People should work for the well-being of their brethren rather than merely talk to show others that they are adherents of their respective religions. If a person conducts himself in an exemplary manner in keeping with his religious beliefs, others would naturally get a better impression of that person's religion. Hence, it behoves us to conduct ourselves in an exemplary manner rather than seeking cover under one's religion for one's personal glory.

Extremist elements too could have literally gone to town over the Dambulla incident, but could the country be robbed of the hard-earned peace gained amidst insurmountable difficulties? Thanks to the sacrifices on the part of the Security Forces Sri Lanka annihilated terrorism. Although three years have elapsed after the LTTE leadership was vanquished, certain countries are still trying to take Sri Lanka to task. In such a scenario could the country suffer more communal problems?

On the other hand, it would also adversely affect Sri Lanka's forward march. The country has made steady progress in all spheres, especially in resettlement, development and national reconciliation. Moreover, over half a million people who had been resettled after the humanitarian operation have been given a new lease of life, thereby contributing to the national economy.

All these efforts would prove futile, if extremist elements were to put their secret agendas in motion. By projecting themselves as diehard Buddhists, they could still attempt to spark communal unrest over trivial incidents. All patriotic and peace-loving citizens should be ever vigilant over those who attempt to mar the peaceful coexistence of Sinhalese, Muslims and Tamils.

At the same time, opportunist politicians too could seek political mileage through these unfortunate incidents. Such incidents could prompt certain politicians to show extreme faith in their respective religions and communities to gain political mileage. People should not fall prey to these opportunists who seek advantage under the guise of religion.

It is the bounden duty of all Sri Lankans to protect the hard-earned peace and contribute towards national reconciliation. At a time when certain countries and international organisations are looking for opportunities to tarnish Sri Lanka's image, all citizens have a responsibility of giving a better value to the immense sacrifices made by the true sons of our soil.

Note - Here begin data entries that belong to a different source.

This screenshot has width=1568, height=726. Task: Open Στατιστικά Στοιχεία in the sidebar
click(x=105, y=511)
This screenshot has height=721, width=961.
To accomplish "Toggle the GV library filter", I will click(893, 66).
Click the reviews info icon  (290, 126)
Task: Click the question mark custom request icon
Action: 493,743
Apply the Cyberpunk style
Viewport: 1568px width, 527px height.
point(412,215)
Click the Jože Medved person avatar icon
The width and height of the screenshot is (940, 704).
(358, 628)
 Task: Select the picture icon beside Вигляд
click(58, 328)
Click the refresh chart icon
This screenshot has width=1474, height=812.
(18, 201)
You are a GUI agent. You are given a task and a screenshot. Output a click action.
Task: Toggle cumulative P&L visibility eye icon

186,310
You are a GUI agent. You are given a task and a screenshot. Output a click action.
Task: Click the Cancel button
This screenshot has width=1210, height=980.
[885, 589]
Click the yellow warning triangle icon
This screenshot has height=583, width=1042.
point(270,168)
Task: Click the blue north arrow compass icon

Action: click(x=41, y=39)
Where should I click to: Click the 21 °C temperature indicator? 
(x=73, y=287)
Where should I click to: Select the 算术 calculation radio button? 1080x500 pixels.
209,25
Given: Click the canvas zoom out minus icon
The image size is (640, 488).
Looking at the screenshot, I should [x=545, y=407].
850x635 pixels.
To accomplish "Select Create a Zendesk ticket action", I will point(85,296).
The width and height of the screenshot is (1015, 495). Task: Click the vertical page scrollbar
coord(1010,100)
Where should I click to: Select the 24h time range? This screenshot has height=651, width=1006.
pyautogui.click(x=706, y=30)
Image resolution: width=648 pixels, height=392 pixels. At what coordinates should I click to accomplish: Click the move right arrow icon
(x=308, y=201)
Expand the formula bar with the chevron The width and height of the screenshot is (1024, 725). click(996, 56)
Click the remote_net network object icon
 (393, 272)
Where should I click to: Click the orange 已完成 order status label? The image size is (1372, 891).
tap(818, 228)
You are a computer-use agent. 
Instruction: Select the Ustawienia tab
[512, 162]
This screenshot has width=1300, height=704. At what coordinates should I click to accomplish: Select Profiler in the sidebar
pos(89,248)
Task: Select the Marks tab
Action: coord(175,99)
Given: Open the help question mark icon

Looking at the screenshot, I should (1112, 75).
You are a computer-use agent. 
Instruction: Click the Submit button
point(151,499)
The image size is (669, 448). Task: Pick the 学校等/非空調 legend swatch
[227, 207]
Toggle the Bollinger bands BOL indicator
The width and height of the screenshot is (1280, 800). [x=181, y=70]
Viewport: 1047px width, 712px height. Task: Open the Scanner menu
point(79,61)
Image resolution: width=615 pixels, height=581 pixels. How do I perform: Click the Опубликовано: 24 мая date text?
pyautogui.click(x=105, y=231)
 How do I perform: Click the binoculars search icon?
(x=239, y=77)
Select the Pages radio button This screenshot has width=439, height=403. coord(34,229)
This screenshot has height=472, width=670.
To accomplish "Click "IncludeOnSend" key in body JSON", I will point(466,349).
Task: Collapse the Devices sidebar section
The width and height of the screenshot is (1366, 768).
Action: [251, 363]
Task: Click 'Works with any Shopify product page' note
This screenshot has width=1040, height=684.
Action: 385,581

The liberation of the country from the jaws of terrorism by the Security Forces in the world's largest human rescue mission should be made more meaningful. The Sinhalese, as the majority community, must extend their solidarity towards the Tamils and Muslims in the national reconciliation effort. If this could be achieved, no force on earth or in the international fora could level wild allegations that the minorities in Sri Lanka are being discriminated against.

Sri Lanka belongs to all communities since the Tamil and Muslim leaders too have been stakeholders in the country's independence struggle, along with their fellow Sinhala leaders.